Ora, a julgar por sua experiência histórica, portanto, o Brasil possui o interesse de promover um desenvolvimento mais equitativo da economia global, cujos ganhos possam ser auferidos não somente pelos países mais ricos do sistema, como também pelos países do Sul Global.
Por conta disso, desde o início dos anos 2000 o Brasil (juntamente com outros Estados importantes como Índia e África do Sul) já declarava sua intenção de reformar os institutos internacionais nos quais o G7 detinha dominância, a fim de reduzir o grande desequilíbrio no poder decisório entre os países desenvolvidos e os países em desenvolvimento.
No FMI, por exemplo, o G7 detém atualmente 41,2% do poder de voto, com as nações europeias estando sobrerepresentadas se analisarmos sua contribuição percentual para o PIB global. Em vista disso e como resultado do discurso encabeçado pelo Brasil, em prol de uma maior voz para os países emergentes nos processos de tomada de decisão global, foi que surgiu o BRICS no ano de 2009 e posteriormente o Novo Banco de Desenvolvimento (NBD) no ano de 2015.
Tanto o BRICS quanto o NBD são justamente os símbolos da inquietação sentida pelo Brasil e por diversos outros países quanto à ineficiência da gestão financeira internacional dos países do G7 que, em última instância, foi a responsável pela grande crise financeira de 2008.
Não sem razão, a política externa do Brasil também não mediu esforços para tornar o G20 (grupo no qual participam países desenvolvidos e em desenvolvimento) no principal foro de discussões para a governança da economia mundial, realidade essa que acabou felizmente consolidando-se.

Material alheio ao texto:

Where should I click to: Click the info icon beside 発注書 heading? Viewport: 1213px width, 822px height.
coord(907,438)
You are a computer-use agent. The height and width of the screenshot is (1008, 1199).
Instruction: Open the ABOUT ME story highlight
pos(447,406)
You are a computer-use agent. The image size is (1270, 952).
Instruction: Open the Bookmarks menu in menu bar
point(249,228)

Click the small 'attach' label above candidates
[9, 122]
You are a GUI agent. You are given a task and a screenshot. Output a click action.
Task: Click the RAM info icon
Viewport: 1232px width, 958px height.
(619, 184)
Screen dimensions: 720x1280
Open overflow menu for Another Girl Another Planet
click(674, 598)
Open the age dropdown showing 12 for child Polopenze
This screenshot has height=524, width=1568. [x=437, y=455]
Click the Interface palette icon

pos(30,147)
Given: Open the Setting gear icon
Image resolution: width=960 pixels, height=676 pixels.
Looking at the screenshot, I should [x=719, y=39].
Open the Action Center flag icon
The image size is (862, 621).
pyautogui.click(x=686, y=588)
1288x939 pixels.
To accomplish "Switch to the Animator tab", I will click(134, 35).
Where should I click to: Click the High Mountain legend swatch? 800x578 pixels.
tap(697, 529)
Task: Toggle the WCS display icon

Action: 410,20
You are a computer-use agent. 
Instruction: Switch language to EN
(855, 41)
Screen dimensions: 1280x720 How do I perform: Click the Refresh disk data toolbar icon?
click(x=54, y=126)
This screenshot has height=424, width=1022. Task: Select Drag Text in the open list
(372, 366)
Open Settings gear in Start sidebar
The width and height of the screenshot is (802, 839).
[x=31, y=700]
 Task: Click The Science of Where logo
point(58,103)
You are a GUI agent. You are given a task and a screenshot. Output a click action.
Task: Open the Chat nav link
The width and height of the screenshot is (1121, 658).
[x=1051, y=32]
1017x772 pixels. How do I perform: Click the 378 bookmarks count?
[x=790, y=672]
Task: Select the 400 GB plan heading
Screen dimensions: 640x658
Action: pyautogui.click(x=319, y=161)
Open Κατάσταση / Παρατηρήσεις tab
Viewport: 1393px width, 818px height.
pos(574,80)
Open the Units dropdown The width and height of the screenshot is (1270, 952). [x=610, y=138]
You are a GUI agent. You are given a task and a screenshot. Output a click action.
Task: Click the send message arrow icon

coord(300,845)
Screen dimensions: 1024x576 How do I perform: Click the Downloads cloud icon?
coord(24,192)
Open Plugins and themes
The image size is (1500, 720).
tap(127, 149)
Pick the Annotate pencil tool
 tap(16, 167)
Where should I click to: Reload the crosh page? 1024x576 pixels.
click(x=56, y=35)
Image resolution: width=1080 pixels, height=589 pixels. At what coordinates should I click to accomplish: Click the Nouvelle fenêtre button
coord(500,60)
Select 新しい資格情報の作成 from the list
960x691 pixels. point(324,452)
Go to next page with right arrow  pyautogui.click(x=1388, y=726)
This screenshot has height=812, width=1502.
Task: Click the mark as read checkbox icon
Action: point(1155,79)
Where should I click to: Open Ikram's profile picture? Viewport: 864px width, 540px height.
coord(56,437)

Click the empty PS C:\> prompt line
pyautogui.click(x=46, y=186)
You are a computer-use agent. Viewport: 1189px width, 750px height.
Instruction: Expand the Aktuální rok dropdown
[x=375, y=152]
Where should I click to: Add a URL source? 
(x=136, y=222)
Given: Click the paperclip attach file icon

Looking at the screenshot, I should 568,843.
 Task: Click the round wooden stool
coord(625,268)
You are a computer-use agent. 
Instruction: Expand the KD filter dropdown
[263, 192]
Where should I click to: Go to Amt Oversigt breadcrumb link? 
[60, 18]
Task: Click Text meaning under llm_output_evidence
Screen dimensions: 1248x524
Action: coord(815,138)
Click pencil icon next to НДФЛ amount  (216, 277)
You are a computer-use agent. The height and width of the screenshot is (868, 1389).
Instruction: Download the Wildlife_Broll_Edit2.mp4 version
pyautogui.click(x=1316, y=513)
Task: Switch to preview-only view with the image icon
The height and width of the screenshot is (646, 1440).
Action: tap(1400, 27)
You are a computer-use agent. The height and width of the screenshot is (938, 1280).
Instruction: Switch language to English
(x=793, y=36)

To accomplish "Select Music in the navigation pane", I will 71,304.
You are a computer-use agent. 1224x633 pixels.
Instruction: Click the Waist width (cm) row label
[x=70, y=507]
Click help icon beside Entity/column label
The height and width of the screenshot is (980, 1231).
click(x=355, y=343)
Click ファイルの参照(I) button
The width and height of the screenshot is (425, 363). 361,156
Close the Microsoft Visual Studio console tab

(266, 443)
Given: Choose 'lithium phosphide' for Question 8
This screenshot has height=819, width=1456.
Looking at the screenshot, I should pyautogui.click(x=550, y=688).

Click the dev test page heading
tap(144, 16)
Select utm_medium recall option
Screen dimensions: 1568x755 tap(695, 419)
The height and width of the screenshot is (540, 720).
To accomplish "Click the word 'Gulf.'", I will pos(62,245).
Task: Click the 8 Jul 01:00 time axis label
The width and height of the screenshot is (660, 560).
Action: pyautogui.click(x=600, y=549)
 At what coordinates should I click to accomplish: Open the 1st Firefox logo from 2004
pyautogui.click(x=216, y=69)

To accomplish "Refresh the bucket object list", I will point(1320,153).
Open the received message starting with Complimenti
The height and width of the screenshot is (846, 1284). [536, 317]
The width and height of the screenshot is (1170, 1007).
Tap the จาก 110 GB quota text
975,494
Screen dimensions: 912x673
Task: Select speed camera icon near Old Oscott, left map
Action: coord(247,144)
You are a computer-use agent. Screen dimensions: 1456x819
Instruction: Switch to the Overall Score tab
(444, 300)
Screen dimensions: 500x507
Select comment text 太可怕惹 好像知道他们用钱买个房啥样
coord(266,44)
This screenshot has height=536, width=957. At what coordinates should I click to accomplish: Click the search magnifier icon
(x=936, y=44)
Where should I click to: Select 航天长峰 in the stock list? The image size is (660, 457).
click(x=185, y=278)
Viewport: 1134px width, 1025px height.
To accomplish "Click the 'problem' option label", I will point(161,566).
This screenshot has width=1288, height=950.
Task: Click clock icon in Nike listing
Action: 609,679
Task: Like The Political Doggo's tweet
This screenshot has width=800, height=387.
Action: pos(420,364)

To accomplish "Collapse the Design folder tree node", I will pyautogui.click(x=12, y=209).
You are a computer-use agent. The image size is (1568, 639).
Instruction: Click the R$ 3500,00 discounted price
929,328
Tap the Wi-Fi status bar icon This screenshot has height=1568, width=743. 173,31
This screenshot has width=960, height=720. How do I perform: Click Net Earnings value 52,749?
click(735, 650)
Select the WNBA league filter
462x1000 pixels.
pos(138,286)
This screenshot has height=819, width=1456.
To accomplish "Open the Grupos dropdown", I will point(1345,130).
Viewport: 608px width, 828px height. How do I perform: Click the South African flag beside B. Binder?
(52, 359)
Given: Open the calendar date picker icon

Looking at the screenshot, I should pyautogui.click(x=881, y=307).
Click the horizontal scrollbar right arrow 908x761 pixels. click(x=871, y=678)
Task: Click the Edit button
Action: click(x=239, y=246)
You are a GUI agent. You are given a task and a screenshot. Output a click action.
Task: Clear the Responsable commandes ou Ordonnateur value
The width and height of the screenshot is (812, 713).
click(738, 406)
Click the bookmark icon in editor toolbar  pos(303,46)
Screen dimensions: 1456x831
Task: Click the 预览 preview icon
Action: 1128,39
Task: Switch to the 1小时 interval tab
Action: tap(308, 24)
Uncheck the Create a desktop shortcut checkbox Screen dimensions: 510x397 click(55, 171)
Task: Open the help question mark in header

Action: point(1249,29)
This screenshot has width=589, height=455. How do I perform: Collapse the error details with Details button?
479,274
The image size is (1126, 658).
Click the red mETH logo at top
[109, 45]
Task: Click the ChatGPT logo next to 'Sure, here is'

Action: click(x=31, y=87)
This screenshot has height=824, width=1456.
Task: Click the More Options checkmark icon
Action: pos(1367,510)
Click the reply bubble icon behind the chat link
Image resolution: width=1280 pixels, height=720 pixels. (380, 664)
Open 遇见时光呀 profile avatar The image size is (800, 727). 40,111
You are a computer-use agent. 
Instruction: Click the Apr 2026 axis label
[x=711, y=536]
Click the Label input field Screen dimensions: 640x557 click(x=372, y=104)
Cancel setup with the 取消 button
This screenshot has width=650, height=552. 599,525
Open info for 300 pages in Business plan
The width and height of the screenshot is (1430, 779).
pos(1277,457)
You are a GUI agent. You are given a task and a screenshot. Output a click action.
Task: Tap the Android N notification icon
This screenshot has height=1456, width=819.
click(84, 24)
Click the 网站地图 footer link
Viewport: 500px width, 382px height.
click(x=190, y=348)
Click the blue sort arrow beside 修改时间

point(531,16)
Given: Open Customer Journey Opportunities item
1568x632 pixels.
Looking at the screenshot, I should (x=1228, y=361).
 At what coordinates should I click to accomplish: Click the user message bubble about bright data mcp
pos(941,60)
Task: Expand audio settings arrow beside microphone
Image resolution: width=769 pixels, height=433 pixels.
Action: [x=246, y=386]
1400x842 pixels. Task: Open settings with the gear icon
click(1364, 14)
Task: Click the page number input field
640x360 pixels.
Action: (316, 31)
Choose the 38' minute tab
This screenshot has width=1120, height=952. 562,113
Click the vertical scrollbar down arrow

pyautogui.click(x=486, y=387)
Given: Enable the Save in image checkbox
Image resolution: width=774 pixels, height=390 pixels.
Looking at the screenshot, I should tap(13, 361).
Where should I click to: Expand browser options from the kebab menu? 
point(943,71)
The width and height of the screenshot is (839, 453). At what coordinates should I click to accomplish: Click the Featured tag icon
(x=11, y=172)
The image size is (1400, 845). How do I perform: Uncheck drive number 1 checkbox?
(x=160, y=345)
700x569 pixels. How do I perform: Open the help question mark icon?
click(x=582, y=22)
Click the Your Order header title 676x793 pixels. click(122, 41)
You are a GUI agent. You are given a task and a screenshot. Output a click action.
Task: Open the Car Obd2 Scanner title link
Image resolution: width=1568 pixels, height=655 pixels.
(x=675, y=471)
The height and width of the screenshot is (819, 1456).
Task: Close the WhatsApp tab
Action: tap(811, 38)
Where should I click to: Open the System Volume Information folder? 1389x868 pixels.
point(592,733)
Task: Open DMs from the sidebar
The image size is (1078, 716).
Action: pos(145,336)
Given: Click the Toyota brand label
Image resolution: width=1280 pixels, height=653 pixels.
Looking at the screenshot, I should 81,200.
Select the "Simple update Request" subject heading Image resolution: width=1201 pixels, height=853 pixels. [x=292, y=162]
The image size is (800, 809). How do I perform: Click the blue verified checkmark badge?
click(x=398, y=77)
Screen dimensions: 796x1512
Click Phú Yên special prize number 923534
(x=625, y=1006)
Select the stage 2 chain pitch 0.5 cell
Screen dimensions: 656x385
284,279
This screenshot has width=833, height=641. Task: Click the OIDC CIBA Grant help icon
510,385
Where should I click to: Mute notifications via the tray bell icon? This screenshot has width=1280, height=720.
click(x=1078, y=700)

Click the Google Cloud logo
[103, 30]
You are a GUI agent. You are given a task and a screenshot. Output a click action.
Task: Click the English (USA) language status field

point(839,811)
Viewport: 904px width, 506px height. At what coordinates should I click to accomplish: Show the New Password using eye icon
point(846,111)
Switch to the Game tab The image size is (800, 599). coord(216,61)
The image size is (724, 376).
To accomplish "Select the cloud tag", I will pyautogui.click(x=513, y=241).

Com efeito, a relativa força dos Estados pertences ao G7 durante os anos 1990 e meados dos 2000 residia – em parte – na falta de coordenação política existente entre as econômicas emergentes. Hoje, contudo, essa coordenação já se faz presente e é representada justamente pelo BRICS e pelo G20.
Para além do já exposto, estimativas do próprio FMI indicam que em 2030 a contribuição do BRICS para o PIB mundial em termos de paridade do poder de compra (PPC) será de mais de 50%, diminuindo consideravelmente o peso econômico dos países do G7.
Claro que essa realidade não poderia agradar aos anseios hegemônicos dos países ocidentais, que farão o possível para retardar esse processo.
Além do mais, como o conflito na Ucrânia veio a demonstrar, as instituições internacionais sob controle dos países do G7 foram utilizadas como ferramenta de pressão política e econômica contra a Rússia, no intuito de modificar a política externa daquele país.
Ficou evidente, portanto, que: se esses mecanismos podem ser usados para chantagear a Rússia (uma das principais grandes potências do globo), eles podem ser usados para chantagear qualquer outro país do sistema. Por fim, pouco tempo depois de Lula ter (re)assumido a presidência brasileira, determinados articulistas nos Estados Unidos defendiam a ideia de que o Brasil deveria afastar-se do BRICS.
Segundo eles, o Brasil não deveria aproximar-se politicamente de governos tidos como “autoritários”, característica essa frequentemente associada aos governos de Rússia e China. Na visão do Ocidente, em suma, o governo brasileiro deveria esquecer o BRICS e envolver-se com países com os quais compartilha de valores democráticos comuns, como no caso do G7.
Apesar do belo invólucro, esse tipo de discurso visa na verdade distrair o Brasil de um de seus objetivos principais em política externa, que é justamente o de “democratizar” as relações internacionais.
Ora, são exatamente as democracias ocidentais representadas pelo G7 que lutam pelo congelamento do poder mundial, enquanto países como Brasil, Rússia, Índia, China e África do Sul têm se coordenado para mudar esse quadro, buscando uma configuração mais justa na tomada de decisão global.